Security Engineer

Riot Games is seeking a dedicated and detail-oriented Security Engineer to join the Riot Information Security team. In this role, you will be responsible for managing the security posture of our third-party vendors and partners, ensuring that they meet Riot’s security standards and industry best practices. As vendor ecosystems grow more complex and critical to business operations, this position plays a key role in protecting the confidentiality, integrity, and availability of Riot’s data and services.

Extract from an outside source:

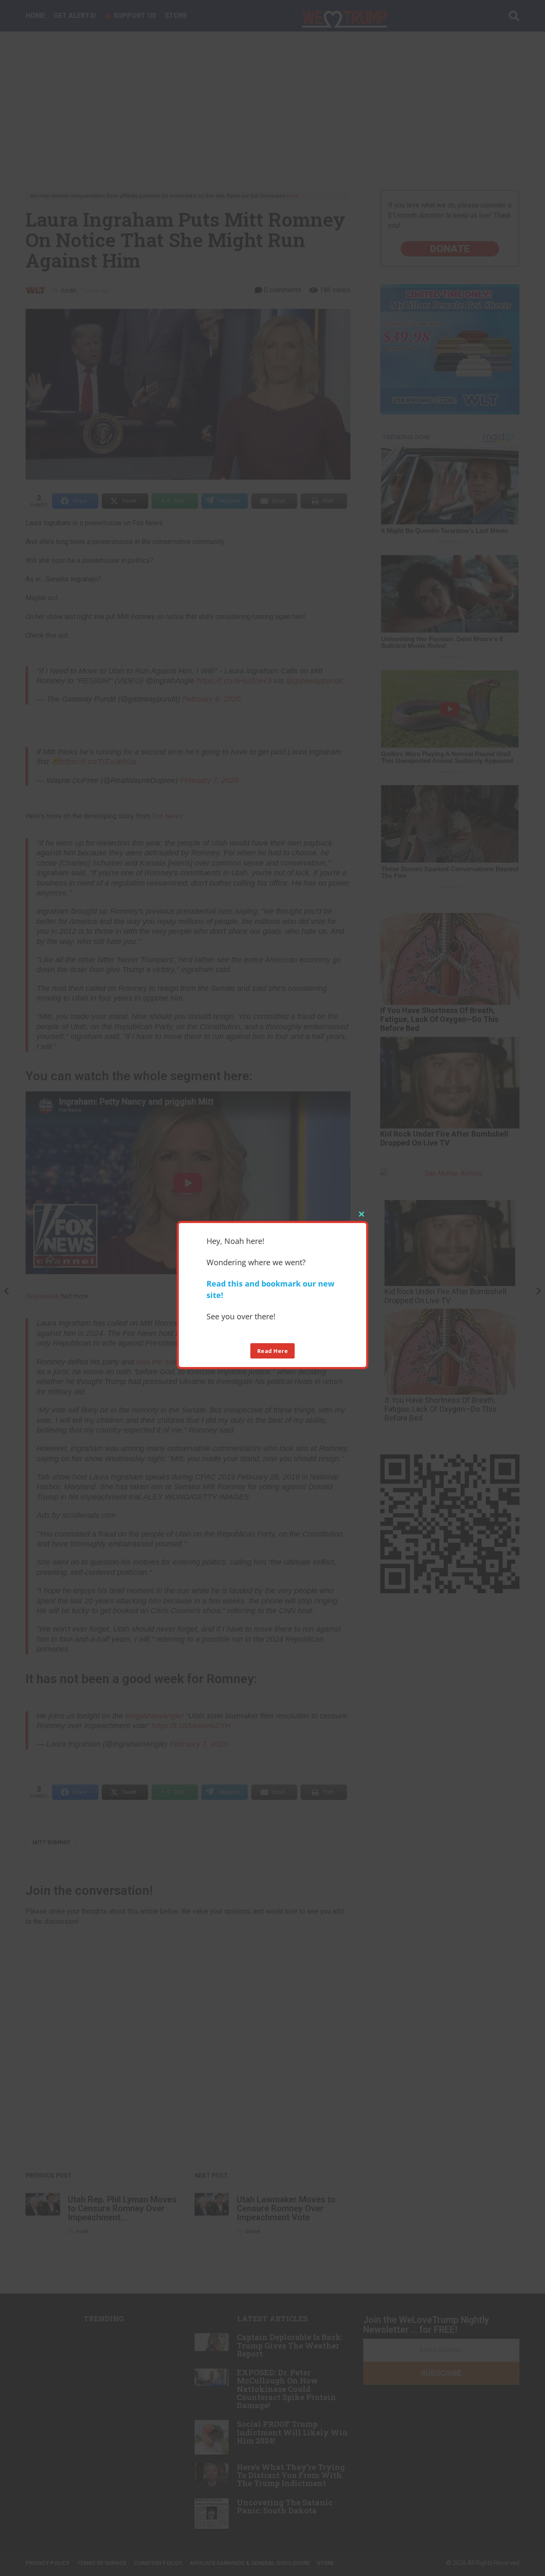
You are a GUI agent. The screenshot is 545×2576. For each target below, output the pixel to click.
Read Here (272, 1350)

You will have a meaningful role on the InfoSec team and the opportunity to develop professionally in a collaborative environment.

Responsibilities:

• Conduct daily security assessments of new and existing vendors.
• Collaborate with Procurement, Legal, and business stakeholders to ensure security is integrated throughout the vendor lifecycle.
• Maintain and enforce vendor certification assessment (VCA) processes, including documentation, reviews, and follow-ups.
• Conduct risk analyses based on vendor-provided documentation (e.g., certifications, security policies).
• Track remediation efforts and ensure vendors address identified security gaps in a timely manner.
• Support on other security initiatives and daily works.

Required Qualifications:

• Bachelor’s degree in Information Security, Computer Science, Risk Management, or a related field (or equivalent experience).
• 2+ years of experience in vendor risk management, third-party security, or a related security role.
• Familiarity with common security frameworks and standards such as ISO 27001, MLPS, CSL, etc.
• Understanding of information security principles, especially in the context of third-party risk.
• Excellent communication and interpersonal skills, with the ability to work cross-functionally.
• Detail-oriented, self-driven, and comfortable managing multiple priorities.
• Proficient reading and writing skills in English.

Desired Qualifications:

• Experience working in the gaming industry or technology sector.
• Professional certifications such as CISSP, CISA are a plus.
• Experience using vendor risk management platforms or GRC tools.